%%

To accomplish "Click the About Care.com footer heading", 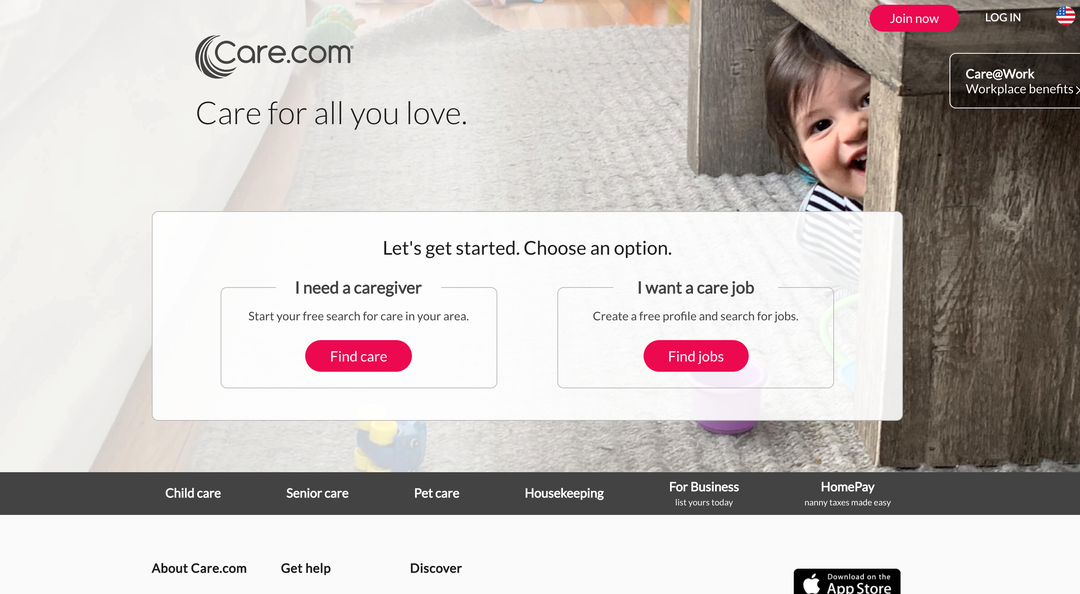I will (x=199, y=569).
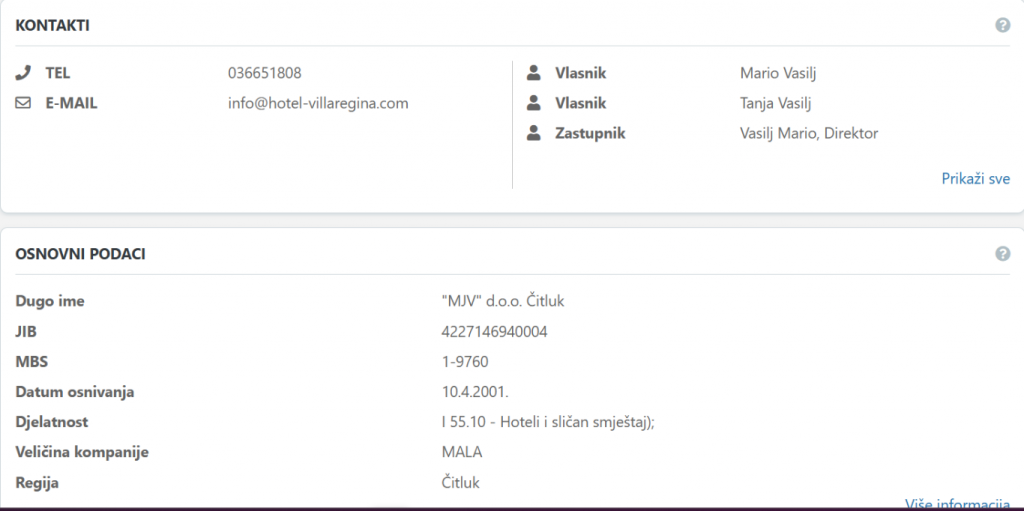The height and width of the screenshot is (511, 1024).
Task: Click the Djelatnost value I 55.10 Hoteli
Action: (547, 422)

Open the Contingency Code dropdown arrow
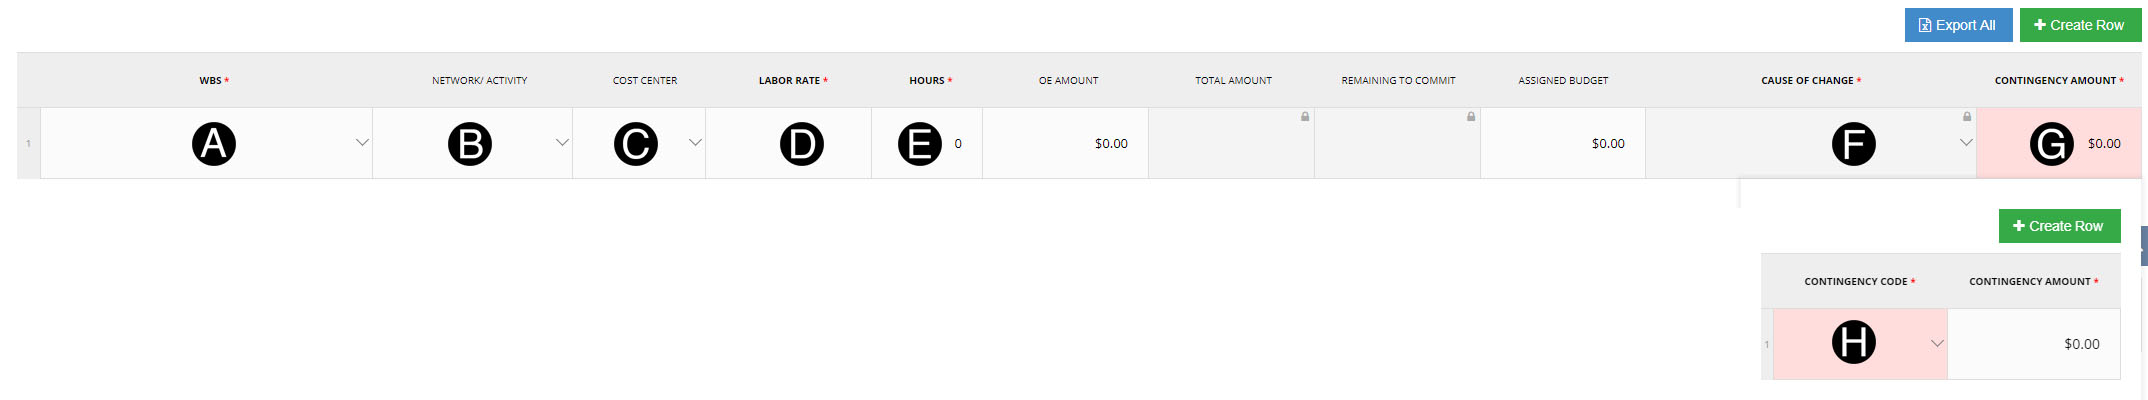1937,344
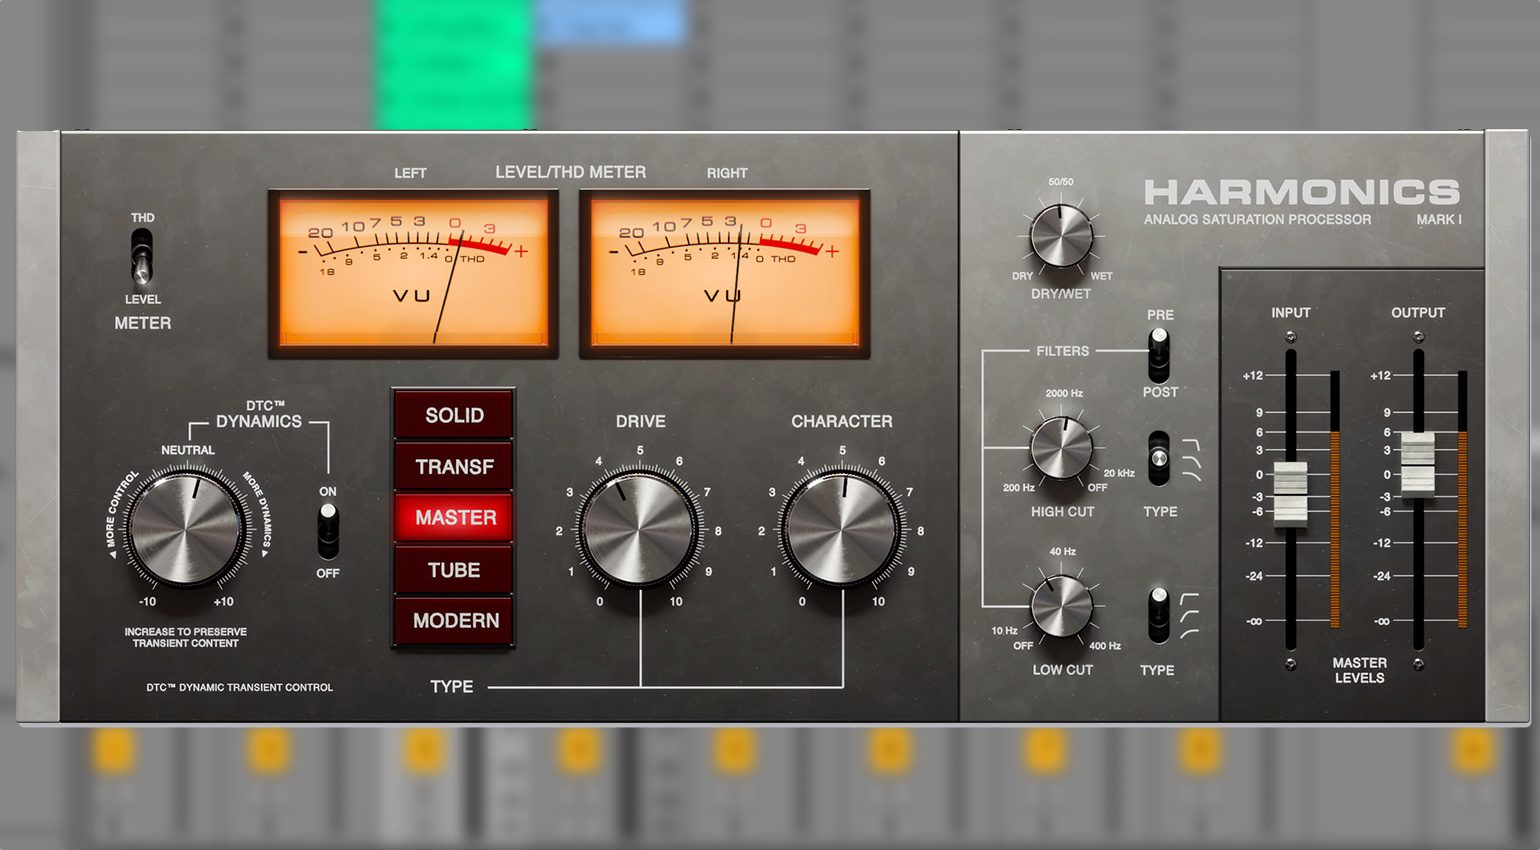This screenshot has height=850, width=1540.
Task: Click the right VU meter display
Action: [x=724, y=273]
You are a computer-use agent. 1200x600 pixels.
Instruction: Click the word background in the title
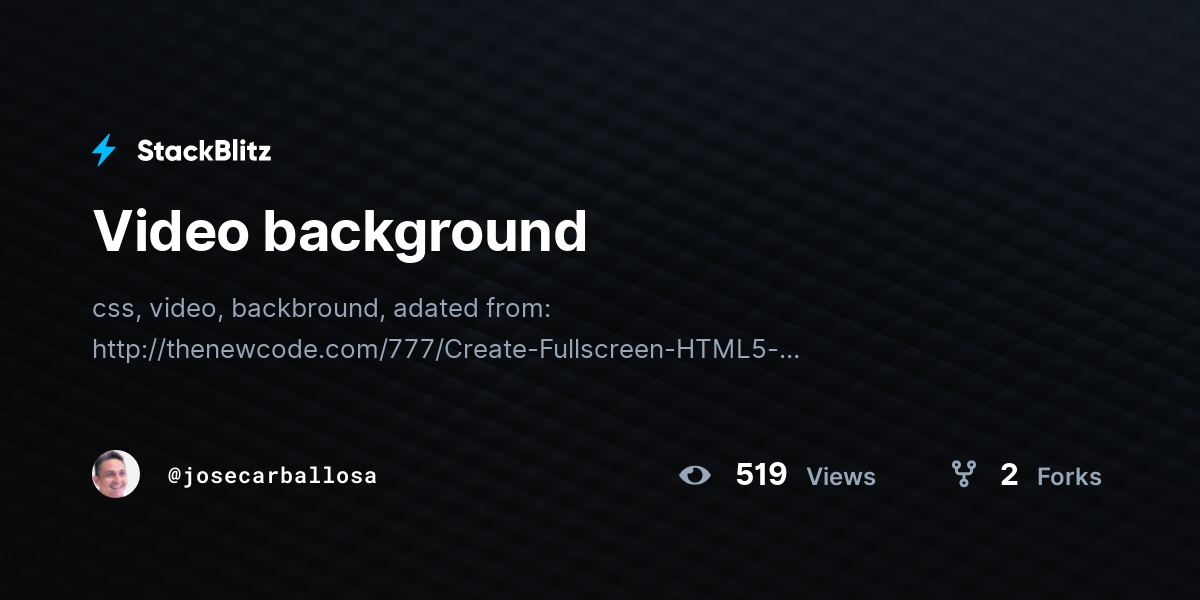[425, 233]

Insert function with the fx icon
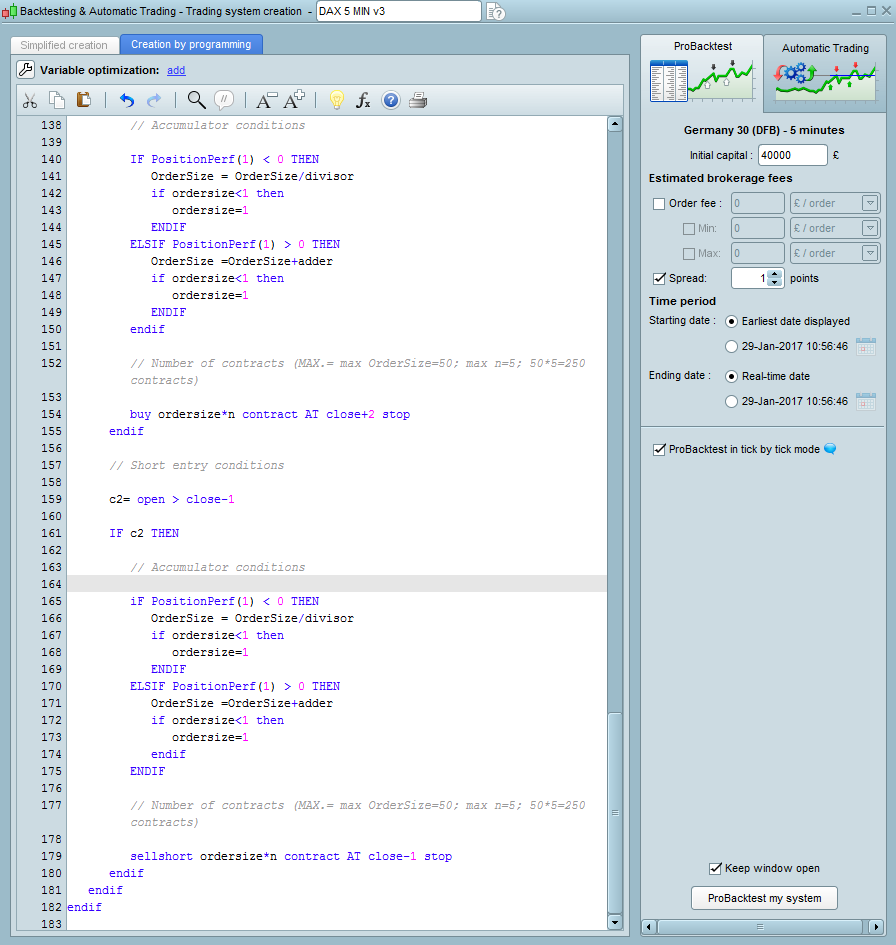click(x=363, y=100)
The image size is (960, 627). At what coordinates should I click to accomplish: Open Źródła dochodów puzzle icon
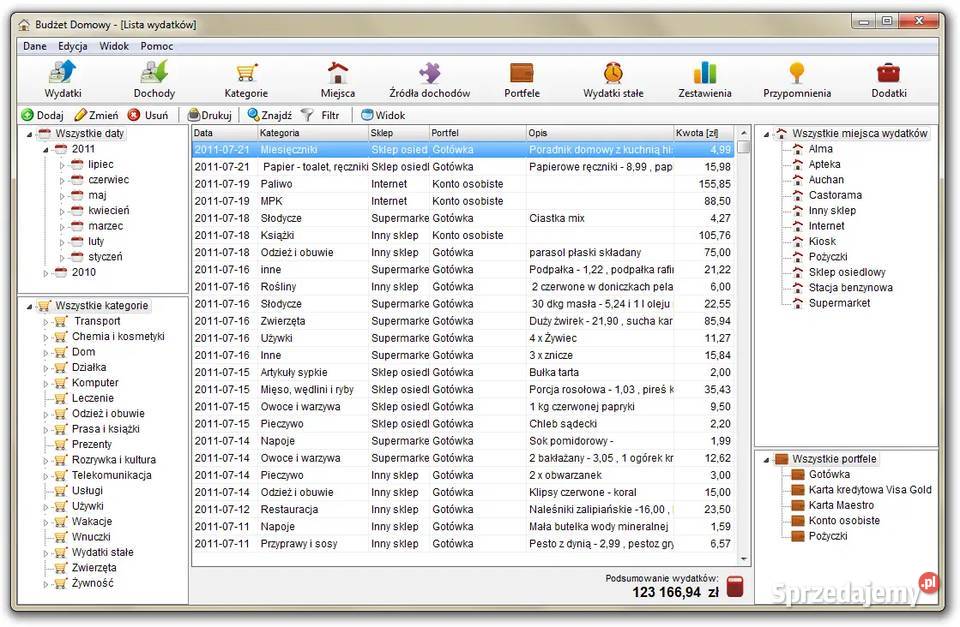(x=429, y=79)
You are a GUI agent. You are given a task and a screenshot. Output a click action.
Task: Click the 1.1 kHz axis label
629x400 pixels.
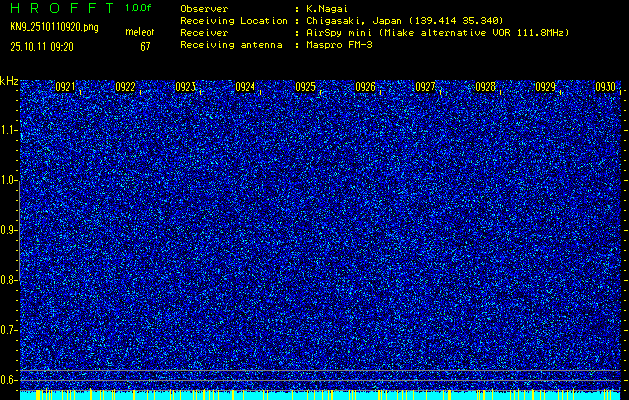click(x=9, y=130)
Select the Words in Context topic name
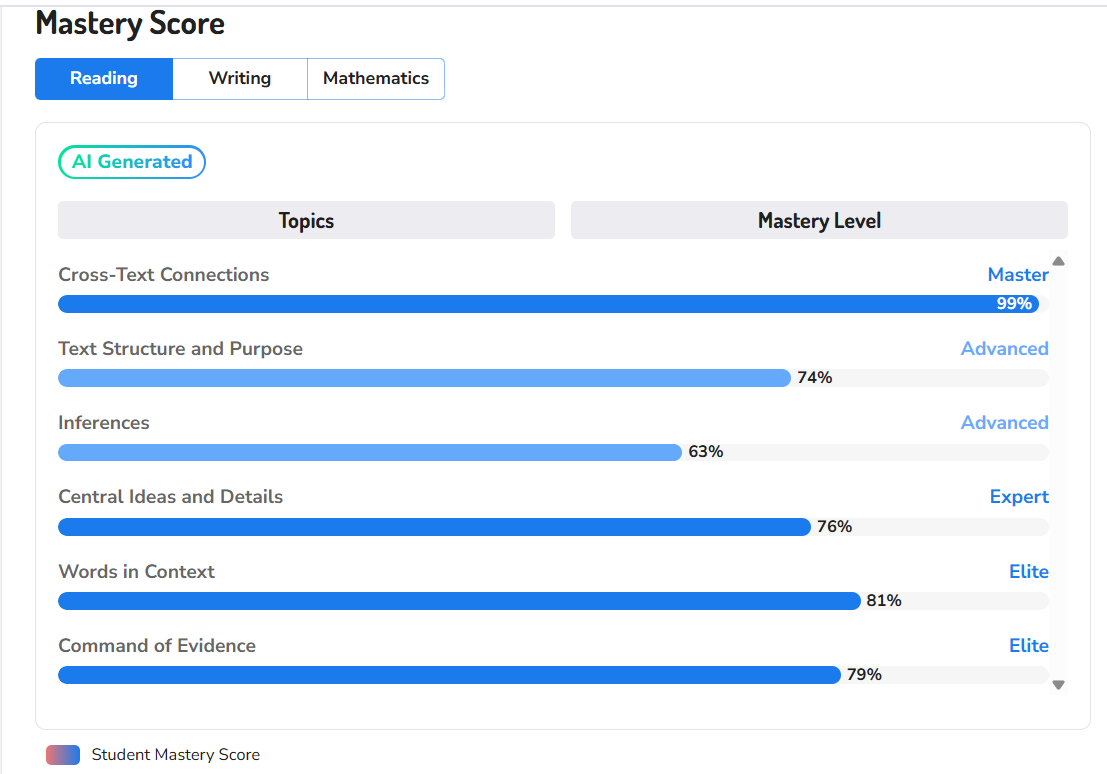 coord(136,571)
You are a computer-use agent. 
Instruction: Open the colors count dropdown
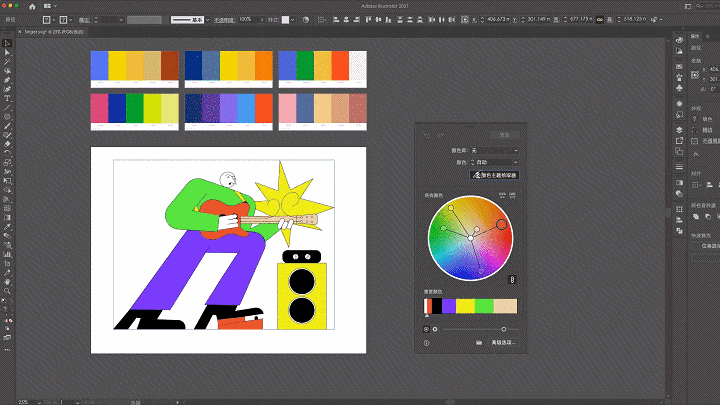coord(494,162)
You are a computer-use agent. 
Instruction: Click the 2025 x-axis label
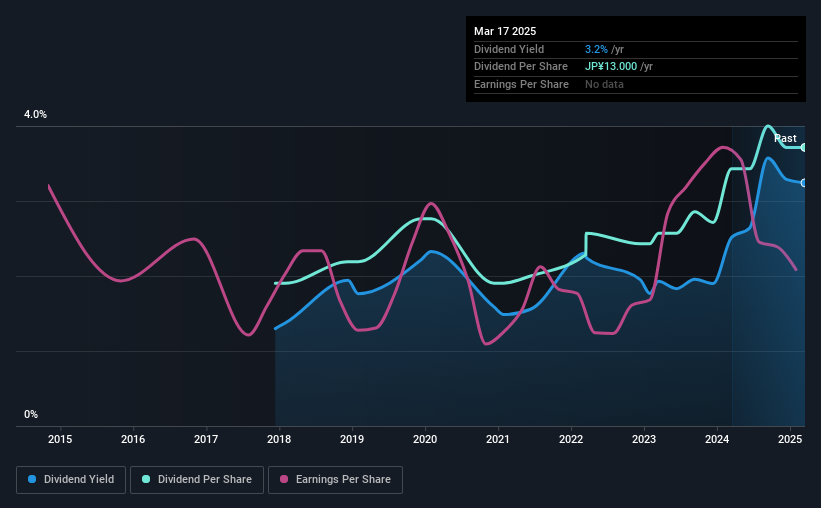tap(790, 439)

%%

Try it: Without the pictures, repeat exactly the lines running from the line containing "Select the Words in Context topic name" through the end of the data, both ends included.

Answer to this task:
Select the Words in Context topic name
 coord(136,571)
You are a computer-use agent. 
Instruction: Open the colors count dropdown
coord(494,162)
You are a computer-use agent. 
Instruction: Click the 2025 x-axis label
tap(790, 439)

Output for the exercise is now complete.